Innovazione didattica in fisica: TikTok

@matthewandryanuk

#ad CANNOT BELIEVE THIS WORKS 😱 he can’t swim 😂 #IOPLimitLess #funnyvideos #reaction #trythis

♬ original sound – Matthew and Ryan

 

In Inghilterra l’Institute of Physics (IOP) ha deciso di pensare a TikTok, piattaforma popolare e amatissima dalle giovani generazioni che solo in Italia conta oltre 10.000.000 di utenti al mese.
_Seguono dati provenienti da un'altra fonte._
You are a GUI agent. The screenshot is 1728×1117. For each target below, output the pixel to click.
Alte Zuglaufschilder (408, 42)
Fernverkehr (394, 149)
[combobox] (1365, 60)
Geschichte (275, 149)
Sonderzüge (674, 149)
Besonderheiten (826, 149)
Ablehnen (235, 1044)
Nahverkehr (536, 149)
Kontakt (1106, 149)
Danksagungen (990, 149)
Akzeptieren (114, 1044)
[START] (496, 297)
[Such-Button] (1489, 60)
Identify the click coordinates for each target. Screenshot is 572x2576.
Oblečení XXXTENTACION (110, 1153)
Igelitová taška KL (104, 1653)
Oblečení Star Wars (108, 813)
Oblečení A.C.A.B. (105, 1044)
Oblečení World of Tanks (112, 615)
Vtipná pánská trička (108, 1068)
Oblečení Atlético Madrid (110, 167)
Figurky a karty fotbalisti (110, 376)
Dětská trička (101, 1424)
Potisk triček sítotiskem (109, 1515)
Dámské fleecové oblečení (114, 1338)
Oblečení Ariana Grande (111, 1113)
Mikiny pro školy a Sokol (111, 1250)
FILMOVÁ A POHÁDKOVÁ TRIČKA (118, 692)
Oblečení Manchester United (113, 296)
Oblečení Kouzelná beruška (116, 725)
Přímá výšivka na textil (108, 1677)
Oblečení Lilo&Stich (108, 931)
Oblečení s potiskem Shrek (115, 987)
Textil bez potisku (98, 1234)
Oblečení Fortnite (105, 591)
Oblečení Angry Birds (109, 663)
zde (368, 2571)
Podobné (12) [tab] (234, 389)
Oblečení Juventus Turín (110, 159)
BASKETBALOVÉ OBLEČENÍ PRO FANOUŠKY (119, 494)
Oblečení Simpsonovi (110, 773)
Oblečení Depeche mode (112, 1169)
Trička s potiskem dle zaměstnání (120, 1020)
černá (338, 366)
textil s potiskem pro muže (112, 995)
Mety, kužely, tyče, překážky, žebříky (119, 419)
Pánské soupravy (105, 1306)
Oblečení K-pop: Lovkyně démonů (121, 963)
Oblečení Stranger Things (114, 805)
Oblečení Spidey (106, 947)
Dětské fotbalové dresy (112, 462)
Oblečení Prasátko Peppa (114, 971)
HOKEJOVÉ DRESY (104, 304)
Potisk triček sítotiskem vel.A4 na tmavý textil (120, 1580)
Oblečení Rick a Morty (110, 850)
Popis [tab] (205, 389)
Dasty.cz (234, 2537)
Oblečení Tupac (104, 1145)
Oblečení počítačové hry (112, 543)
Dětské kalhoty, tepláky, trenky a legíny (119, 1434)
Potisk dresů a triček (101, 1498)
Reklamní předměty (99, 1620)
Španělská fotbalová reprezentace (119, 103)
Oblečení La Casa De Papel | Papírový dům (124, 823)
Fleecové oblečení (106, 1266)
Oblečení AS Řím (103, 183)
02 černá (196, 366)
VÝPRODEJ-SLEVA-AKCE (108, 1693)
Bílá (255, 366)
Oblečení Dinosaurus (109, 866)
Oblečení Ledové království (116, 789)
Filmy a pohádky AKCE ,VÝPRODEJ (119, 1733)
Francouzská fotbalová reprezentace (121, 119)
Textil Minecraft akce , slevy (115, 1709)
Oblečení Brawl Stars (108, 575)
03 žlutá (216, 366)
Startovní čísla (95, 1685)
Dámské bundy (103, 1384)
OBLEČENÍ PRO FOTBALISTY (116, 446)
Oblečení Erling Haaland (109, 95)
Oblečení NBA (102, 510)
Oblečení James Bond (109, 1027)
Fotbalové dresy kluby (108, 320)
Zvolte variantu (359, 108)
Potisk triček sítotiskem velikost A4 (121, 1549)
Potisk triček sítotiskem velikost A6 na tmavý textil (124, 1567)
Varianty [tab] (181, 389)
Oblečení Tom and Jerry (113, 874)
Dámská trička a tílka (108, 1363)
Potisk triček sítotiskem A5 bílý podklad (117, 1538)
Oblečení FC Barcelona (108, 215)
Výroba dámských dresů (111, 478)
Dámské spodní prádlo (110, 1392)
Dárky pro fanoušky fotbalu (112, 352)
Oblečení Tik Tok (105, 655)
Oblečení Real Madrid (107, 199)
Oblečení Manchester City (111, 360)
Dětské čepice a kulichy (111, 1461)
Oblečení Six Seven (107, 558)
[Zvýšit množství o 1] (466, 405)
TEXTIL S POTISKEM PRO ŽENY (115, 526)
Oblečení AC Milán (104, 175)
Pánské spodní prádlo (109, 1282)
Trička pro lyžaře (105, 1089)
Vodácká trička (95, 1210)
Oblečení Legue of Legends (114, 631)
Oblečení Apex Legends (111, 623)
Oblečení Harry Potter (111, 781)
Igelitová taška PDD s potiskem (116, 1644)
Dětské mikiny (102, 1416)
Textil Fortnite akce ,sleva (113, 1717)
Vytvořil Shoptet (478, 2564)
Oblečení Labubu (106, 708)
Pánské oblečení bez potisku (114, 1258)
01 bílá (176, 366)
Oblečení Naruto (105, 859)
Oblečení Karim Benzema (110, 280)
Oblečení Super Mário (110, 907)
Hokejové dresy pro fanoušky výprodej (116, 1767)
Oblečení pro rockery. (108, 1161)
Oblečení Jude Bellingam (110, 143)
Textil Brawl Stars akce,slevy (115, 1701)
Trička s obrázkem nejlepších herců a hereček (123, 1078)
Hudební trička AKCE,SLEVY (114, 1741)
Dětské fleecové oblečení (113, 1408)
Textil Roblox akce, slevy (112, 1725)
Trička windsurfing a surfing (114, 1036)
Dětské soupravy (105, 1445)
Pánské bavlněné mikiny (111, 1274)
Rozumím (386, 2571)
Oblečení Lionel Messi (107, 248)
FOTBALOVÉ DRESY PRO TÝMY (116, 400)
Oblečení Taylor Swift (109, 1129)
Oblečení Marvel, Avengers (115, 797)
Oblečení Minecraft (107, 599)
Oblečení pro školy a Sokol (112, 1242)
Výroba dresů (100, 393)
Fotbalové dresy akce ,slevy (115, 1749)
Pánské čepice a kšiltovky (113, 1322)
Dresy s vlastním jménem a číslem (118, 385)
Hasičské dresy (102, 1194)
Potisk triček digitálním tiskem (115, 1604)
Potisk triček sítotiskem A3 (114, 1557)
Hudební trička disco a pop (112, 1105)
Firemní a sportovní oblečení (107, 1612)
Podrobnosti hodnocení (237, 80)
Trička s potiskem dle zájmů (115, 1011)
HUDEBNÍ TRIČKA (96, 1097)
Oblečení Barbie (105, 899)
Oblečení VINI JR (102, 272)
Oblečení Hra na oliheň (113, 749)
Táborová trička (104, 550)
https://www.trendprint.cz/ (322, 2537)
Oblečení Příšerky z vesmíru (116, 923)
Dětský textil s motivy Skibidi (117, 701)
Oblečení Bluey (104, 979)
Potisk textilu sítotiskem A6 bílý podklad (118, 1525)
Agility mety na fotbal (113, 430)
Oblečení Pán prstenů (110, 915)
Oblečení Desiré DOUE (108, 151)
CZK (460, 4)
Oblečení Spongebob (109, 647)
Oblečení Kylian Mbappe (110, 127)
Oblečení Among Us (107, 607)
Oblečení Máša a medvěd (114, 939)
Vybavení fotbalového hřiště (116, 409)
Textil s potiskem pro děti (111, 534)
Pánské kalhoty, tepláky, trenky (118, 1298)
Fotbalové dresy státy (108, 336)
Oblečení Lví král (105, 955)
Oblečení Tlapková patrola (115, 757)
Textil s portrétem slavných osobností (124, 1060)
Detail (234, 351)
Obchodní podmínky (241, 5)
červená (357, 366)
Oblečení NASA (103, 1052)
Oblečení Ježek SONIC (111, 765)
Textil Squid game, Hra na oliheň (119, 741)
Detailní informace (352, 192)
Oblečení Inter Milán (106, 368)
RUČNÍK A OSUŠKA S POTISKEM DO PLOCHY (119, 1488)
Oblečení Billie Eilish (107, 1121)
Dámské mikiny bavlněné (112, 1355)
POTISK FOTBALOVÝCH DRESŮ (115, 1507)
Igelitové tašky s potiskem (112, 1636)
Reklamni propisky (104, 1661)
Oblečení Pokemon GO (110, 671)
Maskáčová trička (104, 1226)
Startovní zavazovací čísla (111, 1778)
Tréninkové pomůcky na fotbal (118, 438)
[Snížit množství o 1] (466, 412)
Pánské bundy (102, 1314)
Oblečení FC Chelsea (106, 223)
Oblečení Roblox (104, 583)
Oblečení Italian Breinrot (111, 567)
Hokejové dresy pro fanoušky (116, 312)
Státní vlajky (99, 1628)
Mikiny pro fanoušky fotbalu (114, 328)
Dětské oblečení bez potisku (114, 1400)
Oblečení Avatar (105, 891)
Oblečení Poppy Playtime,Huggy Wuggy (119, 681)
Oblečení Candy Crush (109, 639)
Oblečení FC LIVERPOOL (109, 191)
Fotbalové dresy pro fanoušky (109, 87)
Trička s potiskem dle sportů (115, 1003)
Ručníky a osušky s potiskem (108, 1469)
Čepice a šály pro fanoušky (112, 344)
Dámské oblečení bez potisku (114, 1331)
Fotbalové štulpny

Dopo aver scandagliato a fondo i motivi che ostacolano ragazzi e ragazze nel desiderare e progettare un futuro nel campo della fisica, IOP ha scelto di andare là, dove chi è giovane passa il proprio tempo, e di parlare il linguaggio che TikTok ha contribuito a sviluppare. Ecco che l’Istituto ha ingaggiato alcuni tiktoker che hanno prodotto una serie di video, ha lanciato l’hashtag #ioplimitless e ha sfidato gli utenti a ripetere le prove, per “toccare con mano” le leggi della fisica. Particolare non indifferente la scelta dei topic: la prima prova era quella di stare in piedi sulle uova senza romperle, la seconda quella di mettere un panno sopra un bicchiere d’acqua e capovolgerlo sopra la testa di qualcuno senza far cadere una goccia. I risultati in termini numerici sono stati eclatanti: tasso di engagement superiore di 3 punti percentuali rispetto alle attese, oltre 1.300.000 visualizzazioni dei video, grande incremento di accessi sul sito istituzionale ma soprattutto un ri-posizionamento della fisica che va a demolire i pregiudizi sulla materia e sulla sua “appetibilità”.

Usare un medium come TikTok, rispettandone lessico e codici, può essere un modo per fare divulgazione ma la creazione stessa di contenuti può diventare un progetto didattico interdisciplinare che coinvolge le classi, stimolandone la crescita e rendendo la fisica sempre più “amica” (e quindi sempre meno distante).

 

Physics is for everyone!

Sì, la fisica è davvero alla portata di chiunque, basta trovare il modo più adatto per raccontarla. Le avanguardie didattiche si nutrono di idee ma anche di intuizioni, di competenza ma anche di scommesse, per questo motivo sperimentare, anche per piccoli passi, significa già fare innovazione. L’insegnamento della fisica ha bisogno di tutto questo, e soprattutto ha bisogno anche di te, per cui… se hai un’idea, prova a darle seguito!